Mandatory decarbonization – central banks missing in action
If central banks were ambitious about shrinking private lending to carbon activities, the COP26 press release would have announced plans to explicitly penalize dirty lending in both monetary policy and regulatory frameworks, and specified an ambitious timeline for doing so. These plans would upgrade the Bank of England’s “carrots first, sticks later” approach to decarbonizing its corporate bond purchases (which first rewards, and only later envisages penalizing) to a carrots and sticks approach better aligned with the climate urgency. By rapidly ending the historical carbon bias hardwired into collateral frameworks and unconventional corporate bond purchases, as they have repeatedly promised to do, central banks would ensure that the cost of capital for high carbon activities increases significantly, redirecting financial flows to green activities.
To minimize dirty arbitrage (fossil assets shifting across private portfolios), the central banks might announce the inclusion of private equity and other shadow banks within the scope of the new “carrots and sticks” regime. To further reduce transition risks and preserve an orderly transition, they could recommend new accounting rules for stranded assets (suspending mark to market) in systemic institutional portfolios.

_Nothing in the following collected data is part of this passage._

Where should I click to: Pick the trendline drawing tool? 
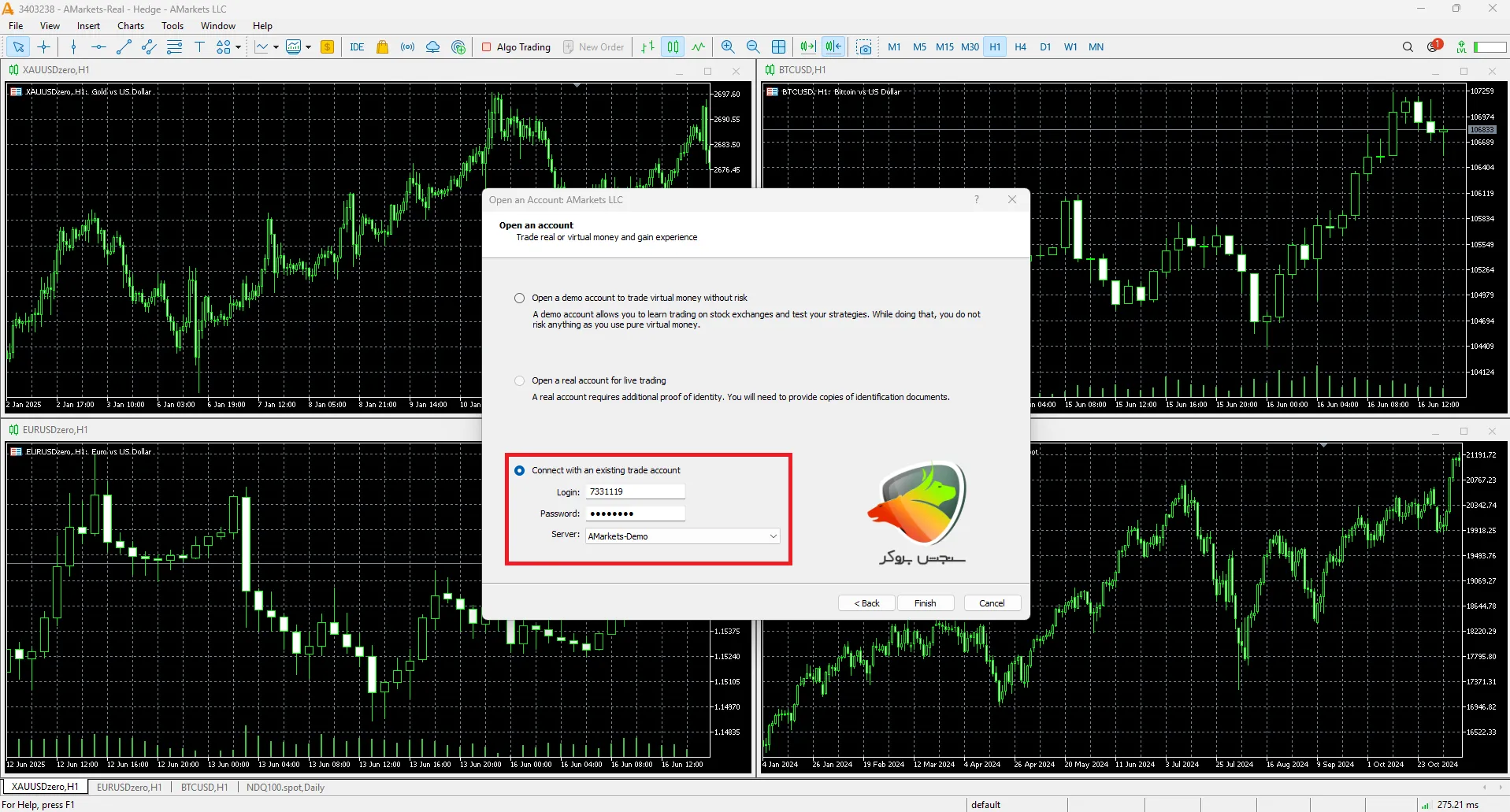(x=124, y=47)
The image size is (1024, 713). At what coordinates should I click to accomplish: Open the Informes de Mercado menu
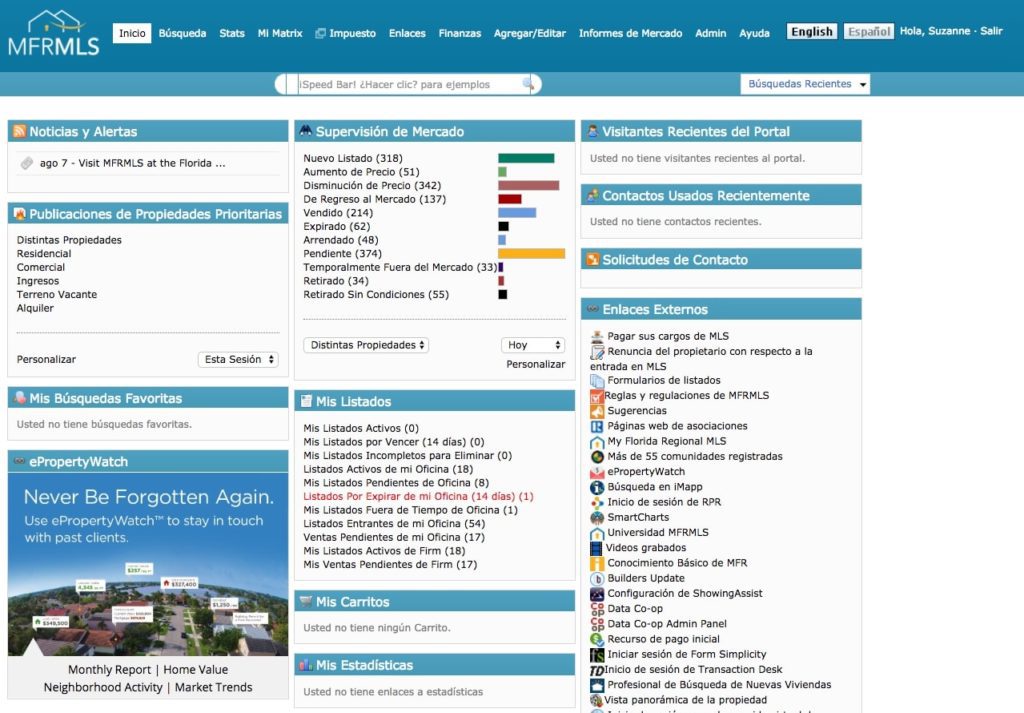click(x=630, y=33)
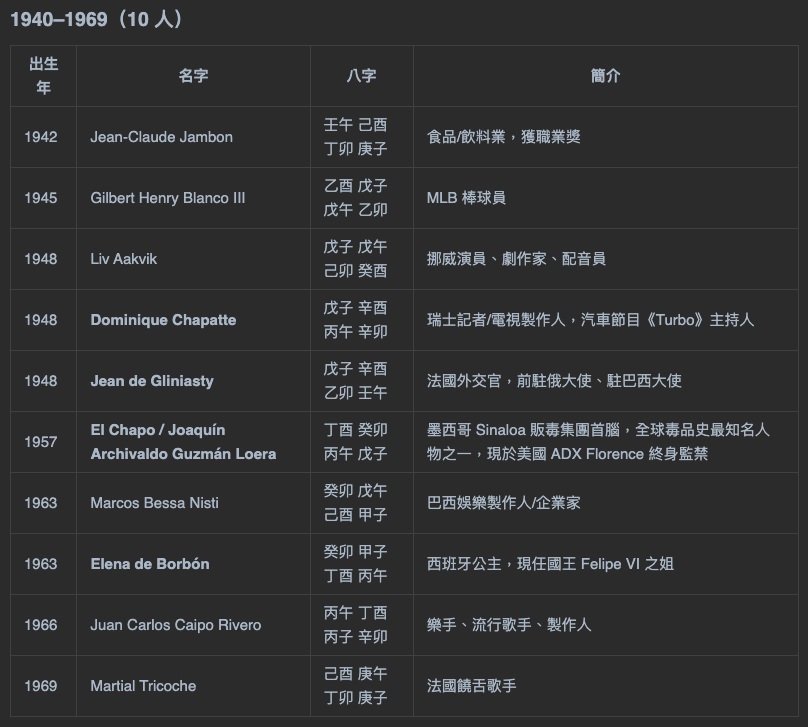Click Juan Carlos Caipo Rivero name

point(175,625)
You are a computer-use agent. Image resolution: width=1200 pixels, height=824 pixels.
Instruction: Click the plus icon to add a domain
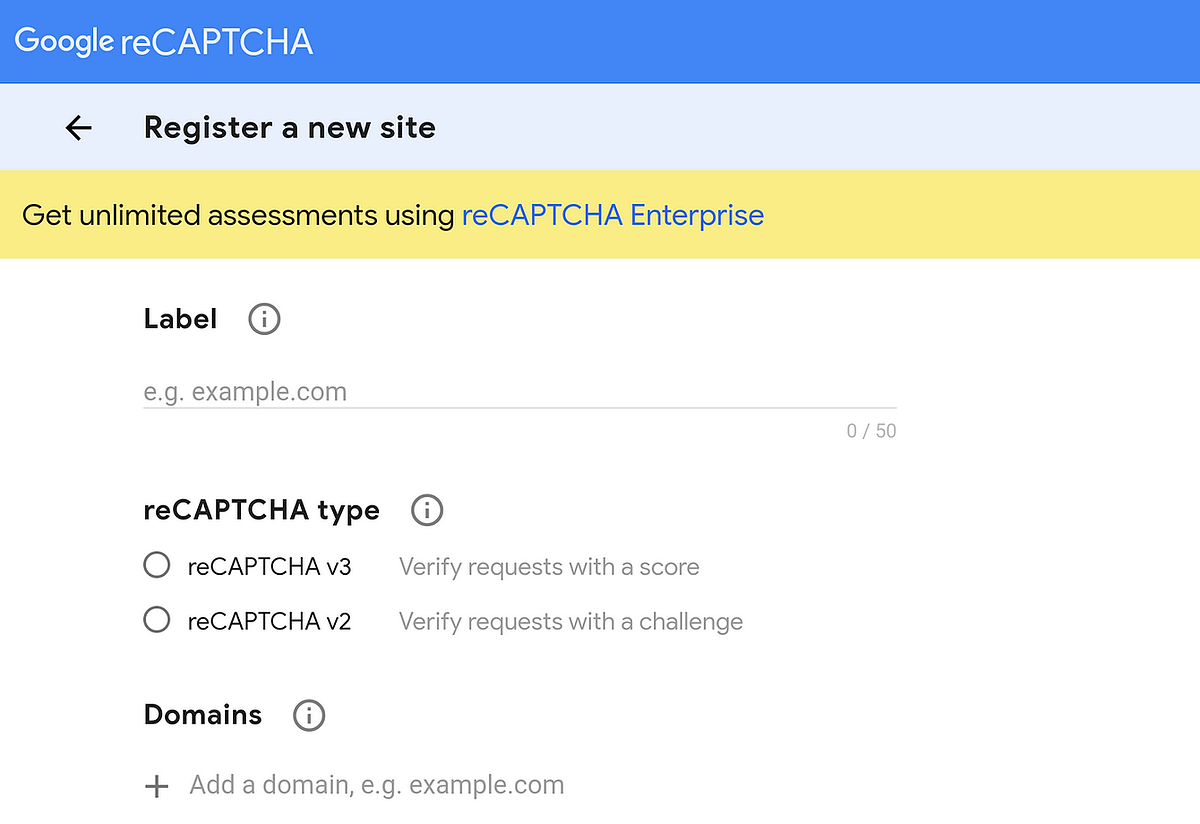click(x=157, y=786)
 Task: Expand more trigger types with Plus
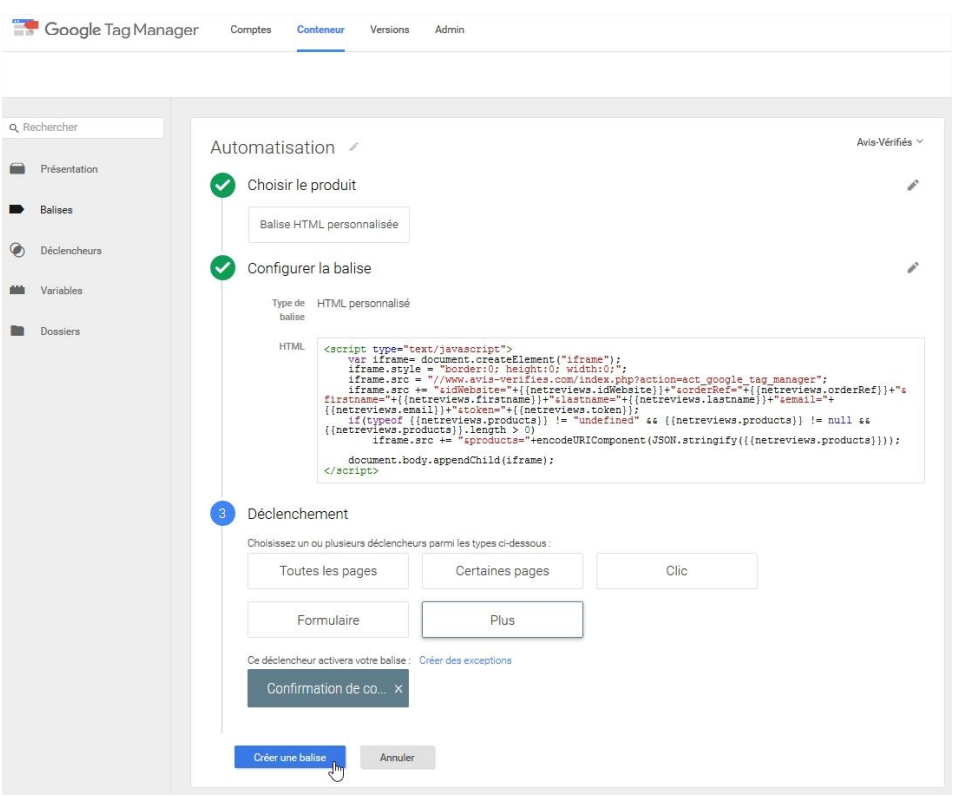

Central banks would also address the structural shortage of green assets by calling on fiscal authorities to collectively develop new regimes of green macro-coordination. The accelerated issuance of green sovereign bonds could absorb the flow of capital leaving dirty activities, and finance nationally-developed green public investment plans and green industrial policies. This might come alongside increased taxation of conspicuous luxury consumption and avoid carbon shock therapy by carefully deploying carbon prices without allowing them to dictate the pace and direction of decarbonization.
Finally, mandatory decarbonization would also accelerate the energy transition in the Global South. By correcting the market mispricing of dirty credit, central banks would redirect the trillions of Global North institutional capital towards renewable energy and green transport infrastructure there.
But this was not the Finance Day press release at COP26. Instead, the Network for Greening the Financial System—the 100-plus central banks working together to design new climate frameworks—made disclosure of climate risks and stress test scenarios the centerpieces of their climate press release. So very 2019 voluntary decarbonization.
The return to the 2019 baseline of voluntary decarbonization—generally remarkable given the ambitious rhetoric of the June 2021 Green Swan conference organized by central banks—is even more puzzling for the Bank of England. Its governor, Andrew Bailey, outlined three “pivot points” of “climate ambition” in a speech at COP26: micropudential tools (green capital requirements), scenario analysis, and disclosure of climate risks. This was a strangely framed ambition, since it sets the only central bank with an explicit environmental climate mandate back to 2019—before it started the work of greening its corporate bond purchases within a “mandatory decarbonisation” framework.
The central bankers’ rhetoric on Finance Day at COP26 was closely aligned to the preferences of financial capital. It represents a win-win attitude to attacking the climate crisis—one that does not feature a robust role for public investment, nor a commitment to swift decarbonization.